Poet Richard Kenney was born in 1948 in Glens Falls, New York and earned a BA from Dartmouth College. His first collection of poetry, The Evolution of the Flightless Bird (1984), received the Yale Younger Poets Prize. The book’s formal ambitiousness and technical facility, including an extended sonnet sequence, presaged Kenney’s future work, which has won accolades for its deft use of traditional forms and themes as well as its originality of voice. “Such poetry is not afraid of having intellect, or requiring it,” asserted William Logan in the New York Times Book Review, reviewing Kenney’s debut.
Kenney’s second book, Orrery (1985), took its name from an eighteenth-century device used to display the movements of the solar system. The work features sonnets devoted to physics, memory, and time, as well as a sequence set on an apple cider farm in present-day Vermont. Poet J.D. McClatchy hailed Kenney as “a poet with large ambitions” with “the talent to fulfill them.” Kenney’s third book, The Invention of the Zero (1993), likewise garnered praise for its intricacy and profound commitment to craft. “What first impresses is Kenney's language,” noted Christopher Merrill in the Los Angeles Times, “which is at once gorgeous, exact and difficult to penetrate.” During the 1980s and ‘90s Kenney received a number of prestigious awards, including the Lannan Award, the Rome Prize in Literature from the American Academy and Institute of Arts and Letters, and a fellowship from the John D. and Catherine T. MacArthur Foundation.
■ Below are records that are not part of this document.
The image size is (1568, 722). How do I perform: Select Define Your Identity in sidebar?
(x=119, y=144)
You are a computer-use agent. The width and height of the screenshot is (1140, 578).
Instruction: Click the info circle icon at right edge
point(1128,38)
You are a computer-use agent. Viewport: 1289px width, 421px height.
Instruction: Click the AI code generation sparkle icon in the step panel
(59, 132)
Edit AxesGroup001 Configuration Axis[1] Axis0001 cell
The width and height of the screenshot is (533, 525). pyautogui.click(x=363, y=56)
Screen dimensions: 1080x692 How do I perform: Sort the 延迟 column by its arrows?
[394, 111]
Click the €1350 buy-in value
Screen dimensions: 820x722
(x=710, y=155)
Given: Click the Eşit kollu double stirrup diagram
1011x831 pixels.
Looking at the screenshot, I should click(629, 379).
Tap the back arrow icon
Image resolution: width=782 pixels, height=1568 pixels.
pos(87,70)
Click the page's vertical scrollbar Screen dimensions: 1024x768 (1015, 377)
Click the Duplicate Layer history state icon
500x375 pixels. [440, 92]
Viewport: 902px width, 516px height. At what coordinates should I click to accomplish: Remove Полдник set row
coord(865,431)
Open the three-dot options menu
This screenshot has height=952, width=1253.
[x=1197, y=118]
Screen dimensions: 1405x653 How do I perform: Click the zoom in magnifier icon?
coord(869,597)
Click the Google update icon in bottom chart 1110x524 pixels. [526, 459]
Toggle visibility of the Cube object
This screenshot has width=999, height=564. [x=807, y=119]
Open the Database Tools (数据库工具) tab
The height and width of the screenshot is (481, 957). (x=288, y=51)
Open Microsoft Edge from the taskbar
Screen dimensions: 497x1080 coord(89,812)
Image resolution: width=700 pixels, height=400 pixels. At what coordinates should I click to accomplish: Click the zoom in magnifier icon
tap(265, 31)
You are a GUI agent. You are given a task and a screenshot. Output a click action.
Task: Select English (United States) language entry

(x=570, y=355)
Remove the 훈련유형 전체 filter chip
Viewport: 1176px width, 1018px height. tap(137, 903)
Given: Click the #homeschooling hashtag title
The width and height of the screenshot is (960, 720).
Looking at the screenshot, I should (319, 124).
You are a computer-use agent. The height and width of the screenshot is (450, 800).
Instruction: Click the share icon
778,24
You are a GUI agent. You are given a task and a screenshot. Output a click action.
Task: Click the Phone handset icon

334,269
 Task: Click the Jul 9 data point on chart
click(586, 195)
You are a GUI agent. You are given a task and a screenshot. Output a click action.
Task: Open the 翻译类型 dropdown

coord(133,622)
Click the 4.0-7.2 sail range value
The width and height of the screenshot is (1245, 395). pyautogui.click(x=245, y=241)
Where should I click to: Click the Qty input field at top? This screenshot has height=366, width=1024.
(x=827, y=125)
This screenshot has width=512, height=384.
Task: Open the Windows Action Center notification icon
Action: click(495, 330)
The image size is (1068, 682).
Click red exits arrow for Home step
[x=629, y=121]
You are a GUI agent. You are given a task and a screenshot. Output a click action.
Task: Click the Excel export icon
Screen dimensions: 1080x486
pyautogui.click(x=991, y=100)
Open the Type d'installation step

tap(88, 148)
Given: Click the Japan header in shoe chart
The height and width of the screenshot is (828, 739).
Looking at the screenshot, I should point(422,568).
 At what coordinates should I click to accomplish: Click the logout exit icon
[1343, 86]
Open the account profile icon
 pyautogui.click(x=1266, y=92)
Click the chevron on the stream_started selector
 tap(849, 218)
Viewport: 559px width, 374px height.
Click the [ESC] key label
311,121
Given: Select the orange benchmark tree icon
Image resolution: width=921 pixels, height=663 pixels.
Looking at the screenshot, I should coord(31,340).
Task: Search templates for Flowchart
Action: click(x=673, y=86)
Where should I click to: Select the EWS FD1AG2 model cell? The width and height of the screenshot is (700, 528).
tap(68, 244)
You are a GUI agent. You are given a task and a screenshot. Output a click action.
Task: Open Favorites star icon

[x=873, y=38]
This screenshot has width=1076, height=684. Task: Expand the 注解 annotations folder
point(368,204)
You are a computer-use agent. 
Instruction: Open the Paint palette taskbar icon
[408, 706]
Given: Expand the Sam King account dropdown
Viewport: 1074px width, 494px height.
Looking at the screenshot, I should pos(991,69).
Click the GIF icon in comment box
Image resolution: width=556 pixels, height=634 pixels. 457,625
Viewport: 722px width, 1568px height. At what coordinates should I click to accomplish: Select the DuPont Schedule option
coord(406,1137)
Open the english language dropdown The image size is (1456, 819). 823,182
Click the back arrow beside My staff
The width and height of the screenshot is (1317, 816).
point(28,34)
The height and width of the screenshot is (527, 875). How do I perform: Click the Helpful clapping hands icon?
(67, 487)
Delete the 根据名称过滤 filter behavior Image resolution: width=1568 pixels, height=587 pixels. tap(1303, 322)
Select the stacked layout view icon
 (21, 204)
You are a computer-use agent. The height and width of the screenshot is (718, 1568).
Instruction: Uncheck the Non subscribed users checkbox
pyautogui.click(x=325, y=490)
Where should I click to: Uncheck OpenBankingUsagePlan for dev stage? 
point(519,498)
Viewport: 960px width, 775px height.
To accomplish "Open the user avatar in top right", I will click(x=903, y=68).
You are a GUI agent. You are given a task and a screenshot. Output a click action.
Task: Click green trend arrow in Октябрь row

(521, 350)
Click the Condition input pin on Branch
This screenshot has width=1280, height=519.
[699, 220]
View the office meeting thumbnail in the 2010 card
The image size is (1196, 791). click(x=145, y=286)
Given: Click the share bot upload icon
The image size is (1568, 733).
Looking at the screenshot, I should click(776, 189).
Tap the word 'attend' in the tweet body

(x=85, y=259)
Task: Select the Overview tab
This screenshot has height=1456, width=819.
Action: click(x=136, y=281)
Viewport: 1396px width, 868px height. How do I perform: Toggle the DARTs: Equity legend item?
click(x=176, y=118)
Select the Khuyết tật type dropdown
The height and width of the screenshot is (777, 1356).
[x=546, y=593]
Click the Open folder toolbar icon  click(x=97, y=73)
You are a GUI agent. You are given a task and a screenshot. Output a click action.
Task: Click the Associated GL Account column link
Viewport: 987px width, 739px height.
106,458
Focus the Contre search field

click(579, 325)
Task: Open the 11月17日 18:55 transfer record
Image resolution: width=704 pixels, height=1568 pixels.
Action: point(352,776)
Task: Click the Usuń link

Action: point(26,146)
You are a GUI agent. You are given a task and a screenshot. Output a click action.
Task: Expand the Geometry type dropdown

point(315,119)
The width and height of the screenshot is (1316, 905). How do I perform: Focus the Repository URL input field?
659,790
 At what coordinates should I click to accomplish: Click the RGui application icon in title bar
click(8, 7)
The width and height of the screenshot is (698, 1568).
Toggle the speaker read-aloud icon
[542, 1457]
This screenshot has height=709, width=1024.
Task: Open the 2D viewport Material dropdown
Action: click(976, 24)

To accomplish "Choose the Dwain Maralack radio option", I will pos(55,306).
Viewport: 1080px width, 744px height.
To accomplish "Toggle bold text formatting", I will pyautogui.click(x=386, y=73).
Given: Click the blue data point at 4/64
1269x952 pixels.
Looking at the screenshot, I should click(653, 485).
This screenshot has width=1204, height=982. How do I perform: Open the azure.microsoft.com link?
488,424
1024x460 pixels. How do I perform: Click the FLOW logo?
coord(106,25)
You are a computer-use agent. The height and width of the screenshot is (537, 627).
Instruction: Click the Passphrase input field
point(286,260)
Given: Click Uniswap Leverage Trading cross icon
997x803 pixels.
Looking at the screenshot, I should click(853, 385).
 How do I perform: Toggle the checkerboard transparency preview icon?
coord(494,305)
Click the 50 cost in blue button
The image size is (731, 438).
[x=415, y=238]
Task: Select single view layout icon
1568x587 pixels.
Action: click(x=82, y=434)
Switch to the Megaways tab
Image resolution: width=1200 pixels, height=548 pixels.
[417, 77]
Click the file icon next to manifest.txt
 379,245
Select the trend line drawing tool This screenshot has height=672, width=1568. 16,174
A fifteen-year silence punctuates Kenney’s later career. In 2008 he published One-Strand River: Poems 1994-2007. Speaking to a Seattle newspaper, Kenney noted that The Invention of the Zero had been an obsessive, exacting effort: “It didn't begin as a pretentious book, but I got in over my head, both intellectually and technically. That book ended up being a good way to alienate anyone who thought they liked my previous work. I stand by the book, but do not expect people to like it.” One-Strand River includes an astonishing range, variety, and number of poems—the collection is over 150 pages long. Writing in the Iowa Review, poet Tod Marshall declared, “this book feels and reads like a book of poems—tradition and the sense of a life lived in our world are touchstone throughout. And yet, frequently, the diction, the syntactical gymnastics, the sheer original limberness with language demand that we tune in, pay attention.”
Kenney is professor of English at the University of Washington, where he teaches in the MFA program. He lives with his family in Port Townsend, Washington.